Ouvrage de la Ferté.

L’ouvrage de La Ferté est un ouvrage fortifié de la ligne Maginot situé sur les communes de Villy et de La Ferté-sur-Chiers, dans le département des Ardennes.

Dans le projet initial, un ouvrage mixte (d’infanterie et d’artillerie) devait être construit à Vaux-lès-Mouzon, entre Carignan et Mouzon, couvrant ainsi les arrières de l’ouvrage de La Ferté. Pour des raisons budgétaires, cette construction est abandonnée, laissant le soin de la défense des abords aux troupes d’intervalles. Le « petit ouvrage de La Ferté » devient, ainsi, le dernier maillon de l’extrémité nord de la ligne Maginot, pour la partie dite continue de cette ligne Maginot. Par rapport à une telle position, sa puissance de feu est relativement réduite. Par ailleurs, l’ouvrage ne possède aucune arme à tir courbe.

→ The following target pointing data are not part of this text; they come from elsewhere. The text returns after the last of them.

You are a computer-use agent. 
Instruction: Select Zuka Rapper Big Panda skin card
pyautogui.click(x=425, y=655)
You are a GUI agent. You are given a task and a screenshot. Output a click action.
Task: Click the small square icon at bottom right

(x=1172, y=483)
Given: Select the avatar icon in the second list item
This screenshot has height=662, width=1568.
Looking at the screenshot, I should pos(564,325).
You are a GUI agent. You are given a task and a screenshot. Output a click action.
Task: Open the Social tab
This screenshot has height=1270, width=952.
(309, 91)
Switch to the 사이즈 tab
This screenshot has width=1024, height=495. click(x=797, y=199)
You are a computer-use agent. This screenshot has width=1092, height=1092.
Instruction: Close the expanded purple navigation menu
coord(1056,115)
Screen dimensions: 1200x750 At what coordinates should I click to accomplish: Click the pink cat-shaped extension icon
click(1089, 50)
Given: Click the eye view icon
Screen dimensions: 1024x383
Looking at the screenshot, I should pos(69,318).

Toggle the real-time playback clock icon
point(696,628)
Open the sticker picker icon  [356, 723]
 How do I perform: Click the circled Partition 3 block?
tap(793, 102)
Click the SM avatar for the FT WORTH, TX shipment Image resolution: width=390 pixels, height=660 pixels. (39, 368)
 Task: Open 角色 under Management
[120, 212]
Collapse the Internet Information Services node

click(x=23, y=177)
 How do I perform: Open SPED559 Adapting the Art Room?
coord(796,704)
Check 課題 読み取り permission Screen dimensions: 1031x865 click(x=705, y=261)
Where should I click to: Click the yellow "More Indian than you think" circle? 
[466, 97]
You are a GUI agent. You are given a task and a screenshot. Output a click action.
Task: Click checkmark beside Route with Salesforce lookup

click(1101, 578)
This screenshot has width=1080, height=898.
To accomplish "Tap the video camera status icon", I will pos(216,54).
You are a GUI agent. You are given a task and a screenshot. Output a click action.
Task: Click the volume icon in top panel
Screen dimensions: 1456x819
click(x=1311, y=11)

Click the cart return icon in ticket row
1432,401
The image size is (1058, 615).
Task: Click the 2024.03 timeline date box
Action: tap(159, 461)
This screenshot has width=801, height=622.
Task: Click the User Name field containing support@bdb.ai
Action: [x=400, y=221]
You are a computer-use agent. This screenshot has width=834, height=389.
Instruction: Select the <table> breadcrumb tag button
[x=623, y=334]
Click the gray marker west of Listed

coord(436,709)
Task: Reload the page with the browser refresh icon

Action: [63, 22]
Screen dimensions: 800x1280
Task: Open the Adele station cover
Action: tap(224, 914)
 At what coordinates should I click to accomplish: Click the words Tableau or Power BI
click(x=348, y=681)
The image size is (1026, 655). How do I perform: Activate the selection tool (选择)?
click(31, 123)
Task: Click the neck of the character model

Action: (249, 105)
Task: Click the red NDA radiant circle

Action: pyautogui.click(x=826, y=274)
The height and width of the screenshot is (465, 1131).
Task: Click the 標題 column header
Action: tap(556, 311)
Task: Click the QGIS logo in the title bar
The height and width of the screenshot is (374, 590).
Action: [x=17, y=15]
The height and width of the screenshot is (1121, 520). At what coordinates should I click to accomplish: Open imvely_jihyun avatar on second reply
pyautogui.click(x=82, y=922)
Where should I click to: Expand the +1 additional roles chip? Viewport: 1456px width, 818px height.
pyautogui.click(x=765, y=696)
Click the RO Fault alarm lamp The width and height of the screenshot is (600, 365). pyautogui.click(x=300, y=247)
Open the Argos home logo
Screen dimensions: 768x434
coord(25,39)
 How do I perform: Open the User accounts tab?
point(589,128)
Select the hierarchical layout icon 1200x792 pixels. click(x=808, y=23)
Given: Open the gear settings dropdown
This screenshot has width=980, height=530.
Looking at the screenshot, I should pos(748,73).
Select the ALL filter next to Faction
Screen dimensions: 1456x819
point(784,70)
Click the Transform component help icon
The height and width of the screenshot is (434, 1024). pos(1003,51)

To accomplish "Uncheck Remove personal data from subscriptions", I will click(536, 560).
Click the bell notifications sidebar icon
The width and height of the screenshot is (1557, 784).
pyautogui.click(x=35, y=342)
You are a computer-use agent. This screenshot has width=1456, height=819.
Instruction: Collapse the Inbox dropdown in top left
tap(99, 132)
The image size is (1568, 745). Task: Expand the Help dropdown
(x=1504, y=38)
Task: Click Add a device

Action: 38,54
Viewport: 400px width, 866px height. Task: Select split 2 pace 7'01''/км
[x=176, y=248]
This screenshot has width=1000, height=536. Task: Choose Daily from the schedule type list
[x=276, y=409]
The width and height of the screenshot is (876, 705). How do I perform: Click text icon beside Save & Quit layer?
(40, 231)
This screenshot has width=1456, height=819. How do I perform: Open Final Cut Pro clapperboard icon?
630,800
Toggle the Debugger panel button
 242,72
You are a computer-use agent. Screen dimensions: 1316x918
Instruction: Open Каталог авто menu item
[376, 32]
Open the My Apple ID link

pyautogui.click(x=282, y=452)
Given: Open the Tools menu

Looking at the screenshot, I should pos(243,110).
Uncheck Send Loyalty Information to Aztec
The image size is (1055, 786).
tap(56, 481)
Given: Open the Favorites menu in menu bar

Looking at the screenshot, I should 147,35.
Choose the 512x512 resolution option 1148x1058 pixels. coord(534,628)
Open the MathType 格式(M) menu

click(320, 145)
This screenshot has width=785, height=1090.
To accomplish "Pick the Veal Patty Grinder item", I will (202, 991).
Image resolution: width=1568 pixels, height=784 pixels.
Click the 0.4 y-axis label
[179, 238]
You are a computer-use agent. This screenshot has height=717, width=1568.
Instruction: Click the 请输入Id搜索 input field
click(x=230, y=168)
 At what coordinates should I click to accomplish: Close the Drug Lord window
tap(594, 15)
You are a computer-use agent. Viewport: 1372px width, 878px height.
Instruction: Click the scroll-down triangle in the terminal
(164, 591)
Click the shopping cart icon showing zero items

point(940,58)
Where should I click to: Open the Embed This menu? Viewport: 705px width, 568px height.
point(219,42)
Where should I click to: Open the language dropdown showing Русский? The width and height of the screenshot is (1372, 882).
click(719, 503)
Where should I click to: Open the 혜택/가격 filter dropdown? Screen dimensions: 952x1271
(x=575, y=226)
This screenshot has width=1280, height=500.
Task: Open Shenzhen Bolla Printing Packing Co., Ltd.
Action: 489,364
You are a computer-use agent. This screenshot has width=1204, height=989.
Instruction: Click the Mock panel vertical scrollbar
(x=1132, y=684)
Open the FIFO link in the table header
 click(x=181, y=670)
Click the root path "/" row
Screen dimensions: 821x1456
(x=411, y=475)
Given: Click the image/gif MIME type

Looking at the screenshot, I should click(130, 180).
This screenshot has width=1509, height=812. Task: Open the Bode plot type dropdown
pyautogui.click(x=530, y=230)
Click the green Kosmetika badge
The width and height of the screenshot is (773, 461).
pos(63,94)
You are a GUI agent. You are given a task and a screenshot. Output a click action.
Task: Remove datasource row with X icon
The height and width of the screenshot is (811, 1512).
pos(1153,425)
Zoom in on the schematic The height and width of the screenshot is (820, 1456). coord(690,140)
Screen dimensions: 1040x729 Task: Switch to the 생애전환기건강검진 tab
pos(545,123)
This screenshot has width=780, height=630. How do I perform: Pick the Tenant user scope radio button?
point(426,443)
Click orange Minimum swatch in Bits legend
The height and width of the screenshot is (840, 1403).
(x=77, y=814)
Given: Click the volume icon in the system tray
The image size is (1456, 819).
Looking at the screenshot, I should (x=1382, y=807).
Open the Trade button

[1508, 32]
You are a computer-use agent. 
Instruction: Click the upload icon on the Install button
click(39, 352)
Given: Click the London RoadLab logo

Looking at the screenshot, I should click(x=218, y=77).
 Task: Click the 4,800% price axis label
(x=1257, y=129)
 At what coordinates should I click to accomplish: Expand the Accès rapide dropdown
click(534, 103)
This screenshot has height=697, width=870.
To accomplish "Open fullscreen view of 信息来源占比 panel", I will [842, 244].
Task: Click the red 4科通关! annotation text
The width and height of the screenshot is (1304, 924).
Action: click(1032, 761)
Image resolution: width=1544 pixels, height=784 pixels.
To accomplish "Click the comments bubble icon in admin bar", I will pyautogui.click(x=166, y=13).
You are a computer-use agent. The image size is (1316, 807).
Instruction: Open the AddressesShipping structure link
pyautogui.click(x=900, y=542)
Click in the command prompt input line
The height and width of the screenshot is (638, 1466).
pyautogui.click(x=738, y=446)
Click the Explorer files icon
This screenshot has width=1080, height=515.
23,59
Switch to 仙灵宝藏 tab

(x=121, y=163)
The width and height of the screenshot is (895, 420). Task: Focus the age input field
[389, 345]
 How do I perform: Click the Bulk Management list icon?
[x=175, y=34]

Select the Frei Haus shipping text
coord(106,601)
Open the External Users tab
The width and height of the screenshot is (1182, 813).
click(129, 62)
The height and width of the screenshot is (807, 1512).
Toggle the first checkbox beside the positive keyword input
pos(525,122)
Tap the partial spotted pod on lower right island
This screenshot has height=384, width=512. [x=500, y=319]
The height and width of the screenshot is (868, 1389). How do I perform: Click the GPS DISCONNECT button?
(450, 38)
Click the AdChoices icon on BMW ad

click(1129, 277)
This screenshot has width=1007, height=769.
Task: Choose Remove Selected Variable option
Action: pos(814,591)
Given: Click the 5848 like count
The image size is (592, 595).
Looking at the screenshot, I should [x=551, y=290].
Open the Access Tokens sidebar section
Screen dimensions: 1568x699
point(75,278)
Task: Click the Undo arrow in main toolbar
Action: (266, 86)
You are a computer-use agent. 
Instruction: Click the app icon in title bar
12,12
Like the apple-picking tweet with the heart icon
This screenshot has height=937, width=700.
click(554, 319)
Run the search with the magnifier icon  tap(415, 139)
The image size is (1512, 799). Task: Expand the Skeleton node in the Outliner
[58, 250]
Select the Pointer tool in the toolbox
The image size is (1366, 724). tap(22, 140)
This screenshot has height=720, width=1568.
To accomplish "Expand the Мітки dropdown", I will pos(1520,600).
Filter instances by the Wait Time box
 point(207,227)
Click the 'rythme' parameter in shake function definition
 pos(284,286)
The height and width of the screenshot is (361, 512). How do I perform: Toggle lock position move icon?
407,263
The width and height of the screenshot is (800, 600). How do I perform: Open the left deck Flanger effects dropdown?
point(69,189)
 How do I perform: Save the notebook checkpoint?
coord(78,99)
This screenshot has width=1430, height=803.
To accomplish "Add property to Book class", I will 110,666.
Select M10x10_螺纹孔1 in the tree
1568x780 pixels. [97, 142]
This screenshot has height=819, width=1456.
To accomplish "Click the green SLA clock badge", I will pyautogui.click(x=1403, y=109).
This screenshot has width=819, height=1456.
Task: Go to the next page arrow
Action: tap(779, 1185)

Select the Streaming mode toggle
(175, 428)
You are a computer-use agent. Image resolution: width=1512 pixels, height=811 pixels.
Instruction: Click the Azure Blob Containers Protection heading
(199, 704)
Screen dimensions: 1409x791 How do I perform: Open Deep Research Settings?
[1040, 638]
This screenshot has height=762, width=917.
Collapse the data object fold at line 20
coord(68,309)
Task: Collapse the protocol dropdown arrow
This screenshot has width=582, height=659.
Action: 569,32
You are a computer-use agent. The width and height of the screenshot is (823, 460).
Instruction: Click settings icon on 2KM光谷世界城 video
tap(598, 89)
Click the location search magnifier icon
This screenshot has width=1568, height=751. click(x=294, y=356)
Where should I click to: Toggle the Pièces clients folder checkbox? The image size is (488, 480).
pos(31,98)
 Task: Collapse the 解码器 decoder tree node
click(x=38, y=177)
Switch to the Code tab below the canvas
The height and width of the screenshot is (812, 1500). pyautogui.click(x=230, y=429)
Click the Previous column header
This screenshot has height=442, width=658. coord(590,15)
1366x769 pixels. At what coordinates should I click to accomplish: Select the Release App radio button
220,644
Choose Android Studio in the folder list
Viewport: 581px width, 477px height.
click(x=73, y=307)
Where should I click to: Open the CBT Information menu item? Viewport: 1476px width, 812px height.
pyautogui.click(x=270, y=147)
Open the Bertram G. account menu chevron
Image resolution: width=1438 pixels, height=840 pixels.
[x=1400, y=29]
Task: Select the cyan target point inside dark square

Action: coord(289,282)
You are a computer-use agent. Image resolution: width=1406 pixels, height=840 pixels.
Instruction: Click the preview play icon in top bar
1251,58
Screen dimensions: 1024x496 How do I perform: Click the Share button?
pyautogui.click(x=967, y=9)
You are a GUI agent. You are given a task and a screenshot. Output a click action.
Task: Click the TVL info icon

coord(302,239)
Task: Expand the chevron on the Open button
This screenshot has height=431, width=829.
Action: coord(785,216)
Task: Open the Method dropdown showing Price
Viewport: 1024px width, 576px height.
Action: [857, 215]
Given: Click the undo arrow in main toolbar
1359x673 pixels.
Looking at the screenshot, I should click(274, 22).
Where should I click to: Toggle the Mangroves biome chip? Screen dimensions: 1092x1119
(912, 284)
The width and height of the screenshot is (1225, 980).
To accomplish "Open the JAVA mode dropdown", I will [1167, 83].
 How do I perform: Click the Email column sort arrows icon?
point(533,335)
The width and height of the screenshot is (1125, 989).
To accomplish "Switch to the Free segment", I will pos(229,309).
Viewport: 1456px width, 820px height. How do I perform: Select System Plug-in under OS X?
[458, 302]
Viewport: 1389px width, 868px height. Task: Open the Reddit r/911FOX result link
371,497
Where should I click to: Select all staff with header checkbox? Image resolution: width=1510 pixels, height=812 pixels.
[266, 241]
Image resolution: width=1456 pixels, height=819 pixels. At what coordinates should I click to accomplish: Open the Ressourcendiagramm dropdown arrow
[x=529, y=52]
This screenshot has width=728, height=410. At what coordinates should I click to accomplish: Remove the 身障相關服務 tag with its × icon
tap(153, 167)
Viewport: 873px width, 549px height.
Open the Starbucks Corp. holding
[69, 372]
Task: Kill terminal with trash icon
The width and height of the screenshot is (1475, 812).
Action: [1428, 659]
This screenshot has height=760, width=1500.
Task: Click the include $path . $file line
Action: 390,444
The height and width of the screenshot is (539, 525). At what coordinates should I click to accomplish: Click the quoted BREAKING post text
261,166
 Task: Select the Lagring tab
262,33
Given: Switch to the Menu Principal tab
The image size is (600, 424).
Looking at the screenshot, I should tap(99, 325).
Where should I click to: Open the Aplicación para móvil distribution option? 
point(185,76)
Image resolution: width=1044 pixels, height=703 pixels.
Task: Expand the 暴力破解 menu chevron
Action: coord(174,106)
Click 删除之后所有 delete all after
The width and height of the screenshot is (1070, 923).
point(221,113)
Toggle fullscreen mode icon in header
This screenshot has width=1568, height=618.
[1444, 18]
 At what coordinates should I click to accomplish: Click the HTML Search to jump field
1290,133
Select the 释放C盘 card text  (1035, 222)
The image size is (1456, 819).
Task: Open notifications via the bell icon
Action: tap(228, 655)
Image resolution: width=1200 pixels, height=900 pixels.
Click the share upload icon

Les mortiers de 50 mm adaptables aux rotules des cloches et aux créneaux de fusils mitrailleurs n’avaient pas été installés à cause de l’absence de leurs supports. Ces armes auraient permis de battre la route de La Ferté à Villy traversant la colline dans une tranchée profonde. La géographie du terrain permet en effet l’approche des troupes ennemies jusqu’au réseau de barbelés situé à soixante-dix mètres.

Le 18 Mai 1940, l’ouvrage de La Ferté est pris à partie par l’artillerie allemande. Les assaillants ont réuni de gros moyens d’artillerie, près de 250 canons, dont quatre redoutables pièces de 88 mm qui s’en prennent aux cloches du bloc 2 en tir direct, ainsi que des mortiers lourds de 210 mm.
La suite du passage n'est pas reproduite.